They also can lobby their elected officials, as 140 Tibetans did on March 20 as a part of the International Campaign for Tibet's lobby days. Among other issues, the American Tibetans asked their representatives to support a bill that would provide 3,000 visas to Tibetan refugees in India and Nepal.

In India, though, Tibetans must renew their refugee certificate, or RC, every year, Dhondup explained. "I was born and brought up in India. … Still, I'm a refugee, I'm no Indian citizen."

A Tibetan who is politically active may have problems with renewing the certificate, said Shibayan Raha, an Indian supporter of the Tibetan cause. "Since I don't have the RC issues, I can go talk about Tibet."

Other Indian activists sometimes complain that Tibetans don't support local causes, Raha added, but "they don't understand that the refugee certificate issue is a real issue."

Still, Tibetans say they are extremely grateful to India for hosting the Dalai Lama, who lives in a village in the mountains north of Delhi, and tens of thousands of Tibetan refugees. Despite pressure from China, India has allowed the Tibetan administration to function essentially as a separate government within India's borders.

"India could very well say we cannot tolerate this," Tempa Tsering, the Dalai Lama's representative in Delhi, said.

As the birthplace of Buddhism, India is a natural home for Tibetans because of "the cultural, historical, ethical, religious relationship we share," Tsering added. Second only to survival, preservation of culture is a priority for Tibetans in exile, he said. "That culture is completely destroyed in Tibet."

While Tibetans express their gratitude to India, Raha isn't satisfied with his government's support of the refugees or the Tibetan cause. "Coming from a non-Tibetan perspective, I draw parallels between the Indian independence movement and the Tibetan struggle," he said, harking back to Gandhi's message of non-violence and self-reliance. But with Tibet, India's geopolitical concerns come before its ideals.

Tibetan activists in India can expect a harsher response from police than activists elsewhere, according to Tenzin Dorjee, who was born in India and moved to the US at 18. As the executive director of Students for a Free Tibet International, the 32-year-old is inspired by the endurance of young Tibetan refugees in India, who have taken up the cause in great numbers since China increased its repression in Tibet in 2008.

Despite the difficulties inside India, the essential difference between Tibetans living inside and outside Tibet is the freedom to protest, Dorjee said.

"Especially the young generation of Tibetans are really aware of this freedom, and the burden of this freedom weighs more on our shoulders," he said, just a week before a refugee set himself ablaze in Delhi and India detained Tibetans. "We have to use this freedom and use our life for those people who have died inside Tibet."
◆ ◆ ◆ ◆ ◆
Required task a: According to the article on Tibetan refugees, how often must Tibetans in India renew their refugee certificate?

Records pointing to text and elements:
◆ ◆ ◆ ◆ ◆
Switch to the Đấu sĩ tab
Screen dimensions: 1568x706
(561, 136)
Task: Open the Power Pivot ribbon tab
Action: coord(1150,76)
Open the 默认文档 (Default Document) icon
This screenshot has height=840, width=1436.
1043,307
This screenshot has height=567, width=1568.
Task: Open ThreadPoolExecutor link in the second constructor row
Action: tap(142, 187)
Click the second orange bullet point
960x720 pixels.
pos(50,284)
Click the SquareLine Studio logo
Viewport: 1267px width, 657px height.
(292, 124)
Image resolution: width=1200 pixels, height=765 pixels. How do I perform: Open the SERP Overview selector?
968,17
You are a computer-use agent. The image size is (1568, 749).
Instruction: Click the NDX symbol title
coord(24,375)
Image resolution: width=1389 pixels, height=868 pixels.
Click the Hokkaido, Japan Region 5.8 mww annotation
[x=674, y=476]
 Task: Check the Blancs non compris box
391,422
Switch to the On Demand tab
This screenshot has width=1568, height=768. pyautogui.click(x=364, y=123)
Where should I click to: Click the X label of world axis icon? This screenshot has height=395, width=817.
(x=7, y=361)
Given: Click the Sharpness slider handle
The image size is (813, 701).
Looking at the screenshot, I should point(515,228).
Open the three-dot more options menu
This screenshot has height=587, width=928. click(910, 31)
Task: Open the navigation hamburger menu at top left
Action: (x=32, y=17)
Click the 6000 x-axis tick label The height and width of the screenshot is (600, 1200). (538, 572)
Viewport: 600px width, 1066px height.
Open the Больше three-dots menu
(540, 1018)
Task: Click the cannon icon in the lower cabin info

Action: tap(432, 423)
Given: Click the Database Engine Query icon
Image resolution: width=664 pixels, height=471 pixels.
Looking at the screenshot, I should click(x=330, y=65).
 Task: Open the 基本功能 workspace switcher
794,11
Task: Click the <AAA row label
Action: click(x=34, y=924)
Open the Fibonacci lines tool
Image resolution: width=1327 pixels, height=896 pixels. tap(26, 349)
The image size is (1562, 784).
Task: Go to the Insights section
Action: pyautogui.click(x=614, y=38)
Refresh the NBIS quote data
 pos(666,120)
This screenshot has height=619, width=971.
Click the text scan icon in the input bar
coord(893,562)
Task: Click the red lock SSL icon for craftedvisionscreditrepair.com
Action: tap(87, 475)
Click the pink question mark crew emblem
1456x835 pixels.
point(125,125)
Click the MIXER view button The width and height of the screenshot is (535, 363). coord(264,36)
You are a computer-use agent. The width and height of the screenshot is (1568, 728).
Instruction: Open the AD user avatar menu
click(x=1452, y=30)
◆ ◆ ◆ ◆ ◆
Required task b: Reproduce the stretch of the records from the line containing "Click the SquareLine Studio logo" through the line containing "Looking at the screenshot, I should point(515,228).".

Finished answer a: Every year.

Finished answer b:
Click the SquareLine Studio logo
Viewport: 1267px width, 657px height.
(292, 124)
Image resolution: width=1200 pixels, height=765 pixels. How do I perform: Open the SERP Overview selector?
968,17
You are a computer-use agent. The image size is (1568, 749).
Instruction: Click the NDX symbol title
coord(24,375)
Image resolution: width=1389 pixels, height=868 pixels.
Click the Hokkaido, Japan Region 5.8 mww annotation
[x=674, y=476]
 Task: Check the Blancs non compris box
391,422
Switch to the On Demand tab
This screenshot has width=1568, height=768. pyautogui.click(x=364, y=123)
Where should I click to: Click the X label of world axis icon? This screenshot has height=395, width=817.
(x=7, y=361)
Given: Click the Sharpness slider handle
The image size is (813, 701).
Looking at the screenshot, I should point(515,228).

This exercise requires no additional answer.